Task directions: Print every record below exactly as written.
↓↓↓
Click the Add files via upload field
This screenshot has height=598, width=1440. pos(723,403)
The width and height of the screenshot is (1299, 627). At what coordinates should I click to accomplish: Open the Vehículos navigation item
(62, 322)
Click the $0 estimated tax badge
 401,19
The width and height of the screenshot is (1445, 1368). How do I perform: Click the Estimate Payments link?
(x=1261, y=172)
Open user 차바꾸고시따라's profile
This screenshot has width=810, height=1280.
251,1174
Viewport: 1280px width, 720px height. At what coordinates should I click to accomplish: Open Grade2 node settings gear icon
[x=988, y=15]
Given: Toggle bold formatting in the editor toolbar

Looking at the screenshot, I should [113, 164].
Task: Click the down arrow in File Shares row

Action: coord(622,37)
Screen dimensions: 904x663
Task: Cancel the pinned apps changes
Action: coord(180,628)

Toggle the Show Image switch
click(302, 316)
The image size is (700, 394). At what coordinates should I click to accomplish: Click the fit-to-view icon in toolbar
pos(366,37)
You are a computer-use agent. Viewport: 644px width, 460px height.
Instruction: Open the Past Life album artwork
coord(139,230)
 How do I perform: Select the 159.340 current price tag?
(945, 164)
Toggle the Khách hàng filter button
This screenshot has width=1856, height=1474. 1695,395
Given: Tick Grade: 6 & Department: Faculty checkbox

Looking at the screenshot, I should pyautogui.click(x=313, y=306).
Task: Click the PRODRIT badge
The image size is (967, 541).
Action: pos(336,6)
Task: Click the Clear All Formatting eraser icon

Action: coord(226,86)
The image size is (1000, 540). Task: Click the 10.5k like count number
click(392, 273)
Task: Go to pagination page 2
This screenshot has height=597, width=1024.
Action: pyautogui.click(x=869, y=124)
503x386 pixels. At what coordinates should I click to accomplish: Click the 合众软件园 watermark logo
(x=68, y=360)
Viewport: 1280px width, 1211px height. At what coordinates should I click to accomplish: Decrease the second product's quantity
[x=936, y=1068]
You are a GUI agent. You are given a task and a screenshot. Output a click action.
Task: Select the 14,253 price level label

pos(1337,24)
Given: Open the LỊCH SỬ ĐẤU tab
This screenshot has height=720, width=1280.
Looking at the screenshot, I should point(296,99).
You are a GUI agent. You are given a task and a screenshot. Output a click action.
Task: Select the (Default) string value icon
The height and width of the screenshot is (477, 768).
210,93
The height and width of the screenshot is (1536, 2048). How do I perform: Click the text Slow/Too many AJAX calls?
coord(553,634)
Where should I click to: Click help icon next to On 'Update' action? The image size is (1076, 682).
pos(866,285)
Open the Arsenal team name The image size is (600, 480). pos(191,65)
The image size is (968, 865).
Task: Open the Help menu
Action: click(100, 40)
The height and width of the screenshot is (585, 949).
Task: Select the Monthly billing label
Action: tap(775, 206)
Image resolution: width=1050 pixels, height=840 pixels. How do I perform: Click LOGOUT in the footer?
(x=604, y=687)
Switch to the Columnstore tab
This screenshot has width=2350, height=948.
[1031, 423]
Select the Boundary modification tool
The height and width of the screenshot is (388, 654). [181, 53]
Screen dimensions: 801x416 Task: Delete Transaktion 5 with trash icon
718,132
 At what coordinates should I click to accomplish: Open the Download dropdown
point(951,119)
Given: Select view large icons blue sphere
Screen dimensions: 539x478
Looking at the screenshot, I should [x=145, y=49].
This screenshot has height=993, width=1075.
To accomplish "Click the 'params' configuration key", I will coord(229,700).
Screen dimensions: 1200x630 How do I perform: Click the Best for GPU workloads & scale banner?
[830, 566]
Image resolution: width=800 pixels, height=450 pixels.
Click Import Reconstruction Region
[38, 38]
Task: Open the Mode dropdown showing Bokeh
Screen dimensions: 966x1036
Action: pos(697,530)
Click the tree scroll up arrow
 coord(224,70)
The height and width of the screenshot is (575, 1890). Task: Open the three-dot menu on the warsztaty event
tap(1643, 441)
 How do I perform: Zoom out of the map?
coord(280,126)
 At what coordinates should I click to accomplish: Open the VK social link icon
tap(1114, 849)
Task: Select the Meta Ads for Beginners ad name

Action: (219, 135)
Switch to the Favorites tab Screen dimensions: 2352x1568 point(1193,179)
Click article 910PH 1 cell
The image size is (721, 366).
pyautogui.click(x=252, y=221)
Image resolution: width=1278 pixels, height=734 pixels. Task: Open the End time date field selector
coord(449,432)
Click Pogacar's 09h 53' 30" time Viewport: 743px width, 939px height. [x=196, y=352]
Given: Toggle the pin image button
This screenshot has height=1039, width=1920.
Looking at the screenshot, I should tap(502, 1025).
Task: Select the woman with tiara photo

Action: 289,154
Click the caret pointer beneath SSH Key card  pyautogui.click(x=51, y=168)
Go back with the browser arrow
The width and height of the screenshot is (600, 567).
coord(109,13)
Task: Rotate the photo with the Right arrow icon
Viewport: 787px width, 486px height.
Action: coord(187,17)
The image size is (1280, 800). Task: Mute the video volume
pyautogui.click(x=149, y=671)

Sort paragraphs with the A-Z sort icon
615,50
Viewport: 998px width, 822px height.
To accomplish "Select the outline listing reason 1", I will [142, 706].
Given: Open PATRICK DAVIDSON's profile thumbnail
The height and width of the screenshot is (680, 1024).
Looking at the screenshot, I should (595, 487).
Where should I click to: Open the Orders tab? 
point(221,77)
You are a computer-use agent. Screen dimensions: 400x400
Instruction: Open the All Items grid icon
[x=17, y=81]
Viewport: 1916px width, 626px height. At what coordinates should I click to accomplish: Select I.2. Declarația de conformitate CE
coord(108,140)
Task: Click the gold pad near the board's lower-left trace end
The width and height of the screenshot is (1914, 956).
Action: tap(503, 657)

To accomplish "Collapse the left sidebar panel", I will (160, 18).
↑↑↑
Answer below:
Click the Add files via upload field
This screenshot has height=598, width=1440. pos(723,403)
The width and height of the screenshot is (1299, 627). At what coordinates should I click to accomplish: Open the Vehículos navigation item
(62, 322)
Click the $0 estimated tax badge
 401,19
The width and height of the screenshot is (1445, 1368). How do I perform: Click the Estimate Payments link?
(x=1261, y=172)
Open user 차바꾸고시따라's profile
This screenshot has width=810, height=1280.
251,1174
Viewport: 1280px width, 720px height. At what coordinates should I click to accomplish: Open Grade2 node settings gear icon
[x=988, y=15]
Given: Toggle bold formatting in the editor toolbar

Looking at the screenshot, I should [113, 164].
Task: Click the down arrow in File Shares row

Action: coord(622,37)
Screen dimensions: 904x663
Task: Cancel the pinned apps changes
Action: coord(180,628)

Toggle the Show Image switch
click(302, 316)
The image size is (700, 394). At what coordinates should I click to accomplish: Click the fit-to-view icon in toolbar
pos(366,37)
You are a computer-use agent. Viewport: 644px width, 460px height.
Instruction: Open the Past Life album artwork
coord(139,230)
 How do I perform: Select the 159.340 current price tag?
(945, 164)
Toggle the Khách hàng filter button
This screenshot has width=1856, height=1474. 1695,395
Given: Tick Grade: 6 & Department: Faculty checkbox

Looking at the screenshot, I should pyautogui.click(x=313, y=306).
Task: Click the PRODRIT badge
The image size is (967, 541).
Action: pos(336,6)
Task: Click the Clear All Formatting eraser icon

Action: coord(226,86)
The image size is (1000, 540). Task: Click the 10.5k like count number
click(392, 273)
Task: Go to pagination page 2
This screenshot has height=597, width=1024.
Action: pyautogui.click(x=869, y=124)
503x386 pixels. At what coordinates should I click to accomplish: Click the 合众软件园 watermark logo
(x=68, y=360)
Viewport: 1280px width, 1211px height. At what coordinates should I click to accomplish: Decrease the second product's quantity
[x=936, y=1068]
You are a GUI agent. You are given a task and a screenshot. Output a click action.
Task: Select the 14,253 price level label

pos(1337,24)
Given: Open the LỊCH SỬ ĐẤU tab
This screenshot has height=720, width=1280.
Looking at the screenshot, I should point(296,99).
You are a GUI agent. You are given a task and a screenshot. Output a click action.
Task: Select the (Default) string value icon
The height and width of the screenshot is (477, 768).
210,93
The height and width of the screenshot is (1536, 2048). How do I perform: Click the text Slow/Too many AJAX calls?
coord(553,634)
Where should I click to: Click help icon next to On 'Update' action? The image size is (1076, 682).
pos(866,285)
Open the Arsenal team name The image size is (600, 480). pos(191,65)
The image size is (968, 865).
Task: Open the Help menu
Action: click(100, 40)
The height and width of the screenshot is (585, 949).
Task: Select the Monthly billing label
Action: tap(775, 206)
Image resolution: width=1050 pixels, height=840 pixels. How do I perform: Click LOGOUT in the footer?
(x=604, y=687)
Switch to the Columnstore tab
This screenshot has width=2350, height=948.
[1031, 423]
Select the Boundary modification tool
The height and width of the screenshot is (388, 654). [181, 53]
Screen dimensions: 801x416 Task: Delete Transaktion 5 with trash icon
718,132
 At what coordinates should I click to accomplish: Open the Download dropdown
point(951,119)
Given: Select view large icons blue sphere
Screen dimensions: 539x478
Looking at the screenshot, I should [x=145, y=49].
This screenshot has height=993, width=1075.
To accomplish "Click the 'params' configuration key", I will coord(229,700).
Screen dimensions: 1200x630 How do I perform: Click the Best for GPU workloads & scale banner?
[830, 566]
Image resolution: width=800 pixels, height=450 pixels.
Click Import Reconstruction Region
[38, 38]
Task: Open the Mode dropdown showing Bokeh
Screen dimensions: 966x1036
Action: pos(697,530)
Click the tree scroll up arrow
 coord(224,70)
The height and width of the screenshot is (575, 1890). Task: Open the three-dot menu on the warsztaty event
tap(1643, 441)
 How do I perform: Zoom out of the map?
coord(280,126)
 At what coordinates should I click to accomplish: Open the VK social link icon
tap(1114, 849)
Task: Select the Meta Ads for Beginners ad name

Action: (219, 135)
Switch to the Favorites tab Screen dimensions: 2352x1568 point(1193,179)
Click article 910PH 1 cell
The image size is (721, 366).
pyautogui.click(x=252, y=221)
Image resolution: width=1278 pixels, height=734 pixels. Task: Open the End time date field selector
coord(449,432)
Click Pogacar's 09h 53' 30" time Viewport: 743px width, 939px height. [x=196, y=352]
Given: Toggle the pin image button
This screenshot has height=1039, width=1920.
Looking at the screenshot, I should tap(502, 1025).
Task: Select the woman with tiara photo

Action: 289,154
Click the caret pointer beneath SSH Key card  pyautogui.click(x=51, y=168)
Go back with the browser arrow
The width and height of the screenshot is (600, 567).
coord(109,13)
Task: Rotate the photo with the Right arrow icon
Viewport: 787px width, 486px height.
Action: coord(187,17)
The image size is (1280, 800). Task: Mute the video volume
pyautogui.click(x=149, y=671)

Sort paragraphs with the A-Z sort icon
615,50
Viewport: 998px width, 822px height.
To accomplish "Select the outline listing reason 1", I will [142, 706].
Given: Open PATRICK DAVIDSON's profile thumbnail
The height and width of the screenshot is (680, 1024).
Looking at the screenshot, I should (595, 487).
Where should I click to: Open the Orders tab? 
point(221,77)
You are a computer-use agent. Screen dimensions: 400x400
Instruction: Open the All Items grid icon
[x=17, y=81]
Viewport: 1916px width, 626px height. At what coordinates should I click to accomplish: Select I.2. Declarația de conformitate CE
coord(108,140)
Task: Click the gold pad near the board's lower-left trace end
The width and height of the screenshot is (1914, 956).
Action: tap(503, 657)

To accomplish "Collapse the left sidebar panel", I will (160, 18).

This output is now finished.